═════ EXCERPTED TEXT ═════
## Learning Tokanization

- Tokanization is the process of breaking a sentence into smaller peices or tokens
- Type of tokanization methods
    - Word based ( 'Hello','World')
    - Character based ('H','E','L','L','O', ...)
    - Subword based (Best of both word and character based)

#### Understanding Tokanization using Pytorch

In [None]:
!pip install nltk
!pip install transformers==4.42.1
!pip install sentencepiece
!pip install spacy
!python -m spacy download en_core_web_sm
!python -m spacy download de_core_news_sm
!pip install scikit-learn
!pip install torch==2.2.2
!pip install torchtext==0.17.2
!pip install numpy==1.26.0

- Lets create a dataset of some sentences

In [1]:
dataset= [(1, "This is a positive review."),
          (1, "This is a negative review."),
          (2, "I love this product!"),
          (2, "I hate this product."),
          (1, "Absolutely fantastic!"),
          (3, "Terrible experience."),
          (4, "Highly recommend it."),
          (3, "Would not buy again.")]

In [2]:
# Importing a function from torchtext
from torchtext.data.utils import get_tokenizer

# Using the get_tokenizer function to tokenize a sample text
# NOTE: The tokenizer is set to "basic_english" which is a simple tokenizer that splits text into words.
tokenizer = get_tokenizer("basic_english")
# get_tokenizer (which is a function ) returns a callable function (here named tokenizer)
# This tokenizer function can be used to tokenize text
tokenizer(dataset[0][1])


['this', 'is', 'a', 'positive', 'review', '.']

- Now lets create an iterator that iterates through all the sentences of datasets and yields the tokens

In [3]:
def yield_tokens(data_iter):
    for _, text in data_iter:
        yield tokenizer(text)
my_iterator = yield_tokens(dataset)


- 'build_vocab_from_iterator' function will converts these tokens to indecies


In [4]:
from torchtext.vocab import build_vocab_from_iterator
vocab = build_vocab_from_iterator(yield_tokens(dataset), specials=["<unk>"])
vocab.set_default_index(vocab["<unk>"])
vocab.get_stoi()  # This will return the string to index mapping of the vocabulary

{'this': 2,
 'love': 17,
 '.': 1,
 'review': 8,
 '<unk>': 0,
 'product': 7,
 'i': 5,
 '!': 3,
 'a': 4,
 'is': 6,
 'buy': 11,
 'absolutely': 9,
 'again': 10,
 'experience': 12,
 'fantastic': 13,
 'recommend': 21,
 'hate': 14,
 'highly': 15,
 'it': 16,
 'positive': 20,
 'negative': 18,
 'not': 19,
 'terrible': 22,
 'would': 23}
═════ PROVIDED RECORDS ═════
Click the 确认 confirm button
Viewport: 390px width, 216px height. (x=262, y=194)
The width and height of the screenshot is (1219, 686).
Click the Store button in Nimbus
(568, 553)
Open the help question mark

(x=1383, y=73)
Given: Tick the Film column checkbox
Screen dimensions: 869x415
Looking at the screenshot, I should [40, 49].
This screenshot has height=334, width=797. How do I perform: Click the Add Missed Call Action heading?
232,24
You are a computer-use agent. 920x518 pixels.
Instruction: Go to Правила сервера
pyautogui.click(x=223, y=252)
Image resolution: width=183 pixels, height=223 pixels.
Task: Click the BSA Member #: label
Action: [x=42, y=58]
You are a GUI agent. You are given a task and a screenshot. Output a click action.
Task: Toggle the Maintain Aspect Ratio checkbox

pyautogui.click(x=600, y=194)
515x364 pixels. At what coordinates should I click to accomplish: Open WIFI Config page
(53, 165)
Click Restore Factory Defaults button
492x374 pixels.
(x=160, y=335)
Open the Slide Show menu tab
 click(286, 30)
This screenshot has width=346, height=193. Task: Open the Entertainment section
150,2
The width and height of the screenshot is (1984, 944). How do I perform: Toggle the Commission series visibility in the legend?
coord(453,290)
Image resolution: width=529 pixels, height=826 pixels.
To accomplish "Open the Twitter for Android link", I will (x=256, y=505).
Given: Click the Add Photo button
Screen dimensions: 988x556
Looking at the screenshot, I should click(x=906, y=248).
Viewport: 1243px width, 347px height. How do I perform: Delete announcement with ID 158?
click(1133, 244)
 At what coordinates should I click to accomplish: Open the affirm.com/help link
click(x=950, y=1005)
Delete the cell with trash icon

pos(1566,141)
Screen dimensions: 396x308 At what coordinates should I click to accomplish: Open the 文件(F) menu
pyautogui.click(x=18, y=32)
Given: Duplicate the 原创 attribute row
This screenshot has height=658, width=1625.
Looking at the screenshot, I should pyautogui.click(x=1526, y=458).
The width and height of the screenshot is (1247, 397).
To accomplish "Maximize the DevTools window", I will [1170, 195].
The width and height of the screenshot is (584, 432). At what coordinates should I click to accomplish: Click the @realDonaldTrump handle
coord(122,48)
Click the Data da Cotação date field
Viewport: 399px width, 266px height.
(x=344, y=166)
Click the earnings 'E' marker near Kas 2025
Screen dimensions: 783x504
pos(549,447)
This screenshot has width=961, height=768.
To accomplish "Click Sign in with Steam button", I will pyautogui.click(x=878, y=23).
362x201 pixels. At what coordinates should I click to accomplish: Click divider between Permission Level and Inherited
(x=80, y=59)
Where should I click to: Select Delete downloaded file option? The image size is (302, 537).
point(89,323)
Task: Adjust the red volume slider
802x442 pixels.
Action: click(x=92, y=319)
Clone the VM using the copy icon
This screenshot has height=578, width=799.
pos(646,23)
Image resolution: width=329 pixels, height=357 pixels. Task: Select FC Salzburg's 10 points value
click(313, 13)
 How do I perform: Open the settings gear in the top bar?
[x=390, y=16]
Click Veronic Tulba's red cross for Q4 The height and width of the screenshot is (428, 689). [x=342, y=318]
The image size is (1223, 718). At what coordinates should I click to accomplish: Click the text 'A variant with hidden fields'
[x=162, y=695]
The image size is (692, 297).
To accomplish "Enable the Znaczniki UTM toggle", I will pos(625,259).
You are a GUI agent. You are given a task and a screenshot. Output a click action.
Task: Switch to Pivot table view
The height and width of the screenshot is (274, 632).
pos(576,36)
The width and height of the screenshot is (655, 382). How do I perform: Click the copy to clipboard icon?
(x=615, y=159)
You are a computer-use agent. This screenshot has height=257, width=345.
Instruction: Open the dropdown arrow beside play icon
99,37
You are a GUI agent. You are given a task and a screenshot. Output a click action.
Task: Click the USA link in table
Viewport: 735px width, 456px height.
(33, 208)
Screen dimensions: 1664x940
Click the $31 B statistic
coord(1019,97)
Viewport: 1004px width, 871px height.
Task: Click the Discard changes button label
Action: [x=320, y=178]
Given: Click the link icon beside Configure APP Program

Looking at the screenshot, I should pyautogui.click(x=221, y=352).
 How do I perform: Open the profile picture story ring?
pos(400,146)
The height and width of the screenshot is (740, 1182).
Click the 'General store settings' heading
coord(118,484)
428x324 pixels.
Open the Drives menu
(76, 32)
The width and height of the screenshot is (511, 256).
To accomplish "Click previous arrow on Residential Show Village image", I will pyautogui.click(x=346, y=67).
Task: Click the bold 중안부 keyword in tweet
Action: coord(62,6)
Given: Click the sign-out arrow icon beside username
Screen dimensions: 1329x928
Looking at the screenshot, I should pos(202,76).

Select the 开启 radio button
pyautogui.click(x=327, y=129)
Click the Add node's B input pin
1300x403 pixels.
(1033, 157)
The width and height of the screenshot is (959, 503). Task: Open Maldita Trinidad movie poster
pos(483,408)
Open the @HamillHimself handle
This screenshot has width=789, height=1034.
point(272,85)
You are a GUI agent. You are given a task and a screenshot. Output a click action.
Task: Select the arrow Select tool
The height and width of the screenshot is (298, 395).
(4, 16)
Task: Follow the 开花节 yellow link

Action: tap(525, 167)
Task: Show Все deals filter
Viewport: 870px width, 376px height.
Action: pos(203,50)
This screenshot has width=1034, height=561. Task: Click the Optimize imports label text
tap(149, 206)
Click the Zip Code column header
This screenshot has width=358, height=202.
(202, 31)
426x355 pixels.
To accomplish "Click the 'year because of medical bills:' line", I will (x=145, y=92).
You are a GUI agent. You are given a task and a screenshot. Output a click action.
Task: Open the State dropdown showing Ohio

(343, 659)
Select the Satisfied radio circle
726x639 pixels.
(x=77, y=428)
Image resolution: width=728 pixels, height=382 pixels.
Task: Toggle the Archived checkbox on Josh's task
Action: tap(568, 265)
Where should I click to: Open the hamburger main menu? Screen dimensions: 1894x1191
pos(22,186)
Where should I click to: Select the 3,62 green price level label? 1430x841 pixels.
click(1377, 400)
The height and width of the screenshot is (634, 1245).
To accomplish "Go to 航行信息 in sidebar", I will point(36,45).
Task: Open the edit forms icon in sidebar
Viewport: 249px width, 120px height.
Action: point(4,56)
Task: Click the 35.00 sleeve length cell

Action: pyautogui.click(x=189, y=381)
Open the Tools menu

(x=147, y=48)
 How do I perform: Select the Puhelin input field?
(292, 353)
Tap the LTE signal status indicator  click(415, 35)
═════
§ YOUR TASKS
1. Answer these from the tokenization notebook, one line each:
(a) Which version of torch does the install step pin?
(b) What name is passed to get_tokenizer?
(c) What index does the vocabulary assign to 'review'?
2. Name every package the tokenization notebook installs with pip.
3. For each statement, say yes or no to whether the tokenization notebook supports it, and quote the words that decide it.
(a) The vocabulary is built with "<unk>" as a special token.
(b) Subword based tokenization is described as splitting text into single characters.
(c) Tokenizing the first sentence keeps the period as a separate token.

§ ANSWERS BELOW
1.
(a) 2.2.2
(b) "basic_english"
(c) 8

2. nltk, transformers, sentencepiece, spacy, scikit-learn, torch, torchtext, numpy

3.
(a) Yes: specials=["<unk>"]
(b) No: "Subword based (Best of both word and character based)"
(c) Yes: ['this', 'is', 'a', 'positive', 'review', '.']